# Task goal:
Your copy must hold all of the data below, unchanged and without images.

# Excerpted records:
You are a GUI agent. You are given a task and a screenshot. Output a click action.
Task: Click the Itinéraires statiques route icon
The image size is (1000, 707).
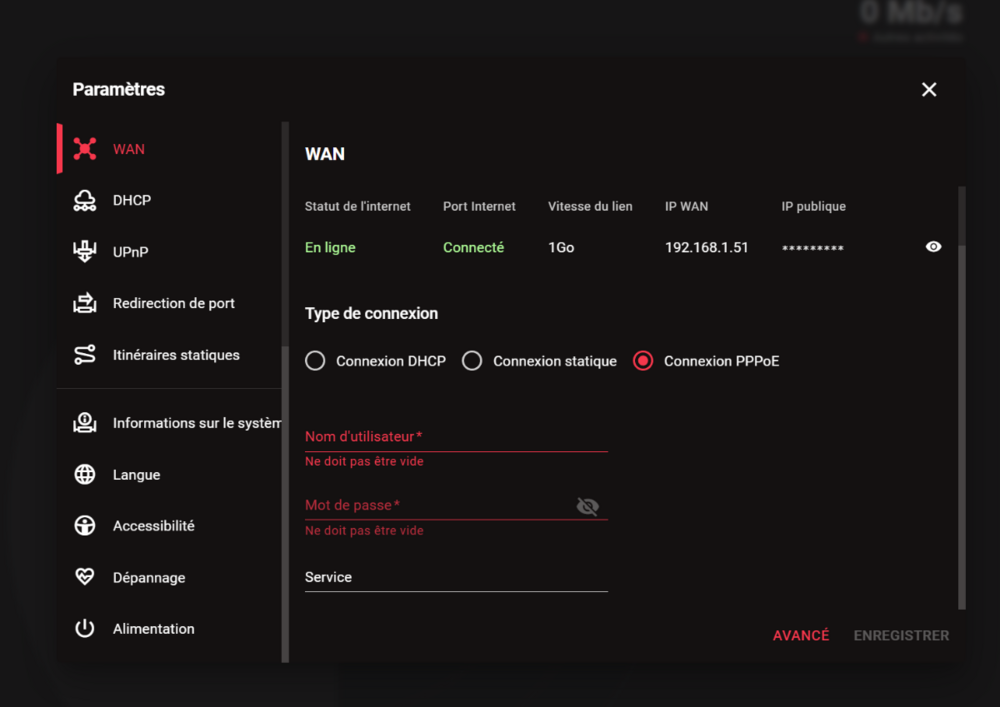[85, 355]
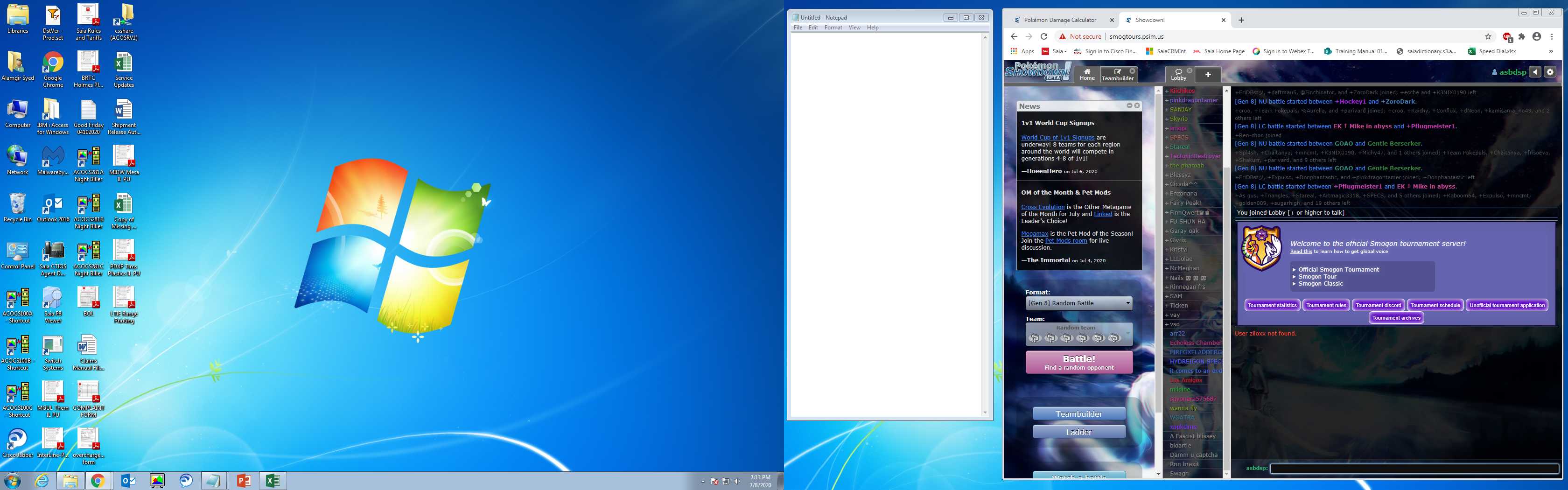Expand the Smogon Classic section

[1320, 284]
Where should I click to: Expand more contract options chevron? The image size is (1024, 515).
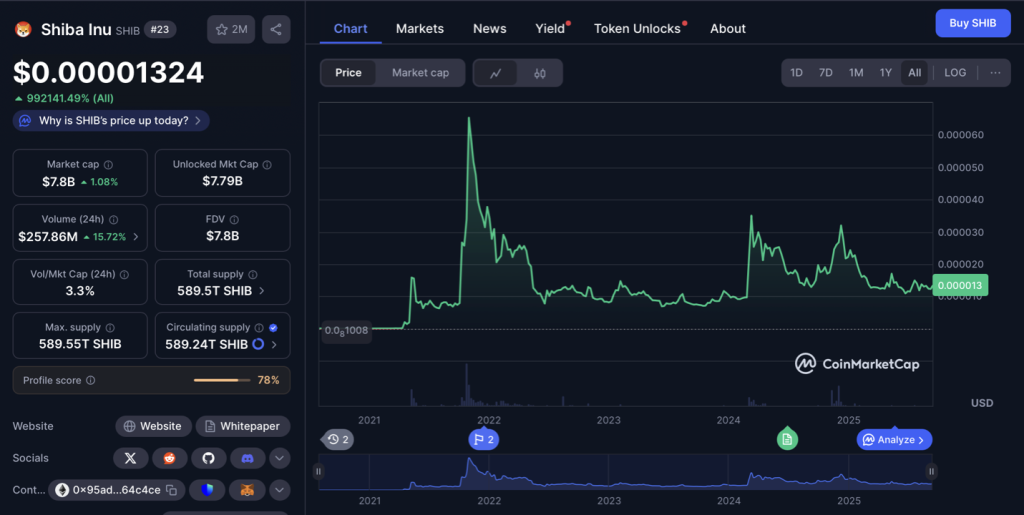point(280,490)
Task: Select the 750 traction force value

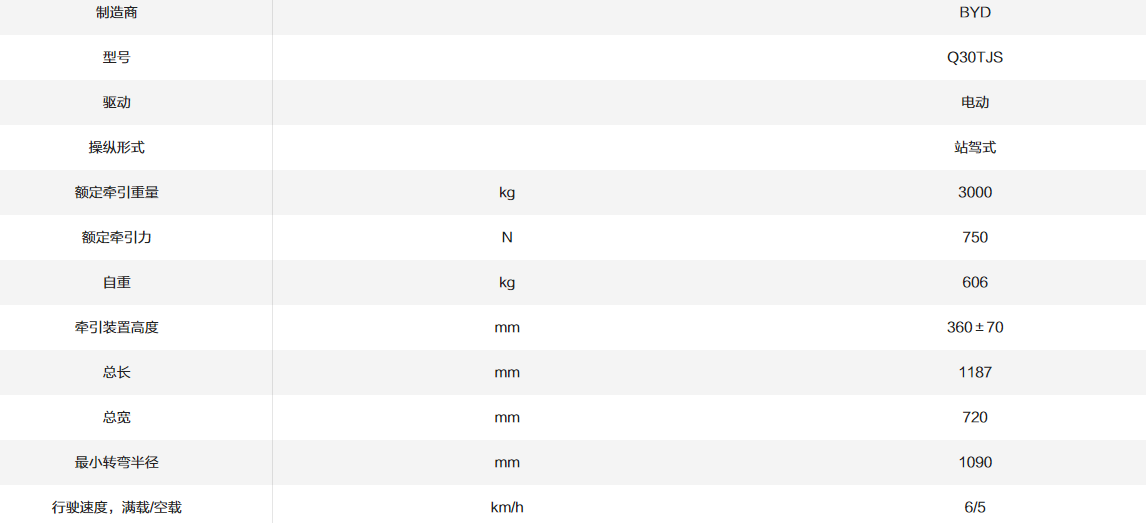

# Exercise response:
You are a GUI agent. You are given a task and a screenshot. Output a click action.
Task: Click the Itinéraires statiques route icon
The image size is (1000, 707).
[85, 355]
Expand the Smogon Classic section

[1320, 284]
Where should I click to: Expand more contract options chevron? The image size is (1024, 515).
point(280,490)
Task: Select the 750 traction force value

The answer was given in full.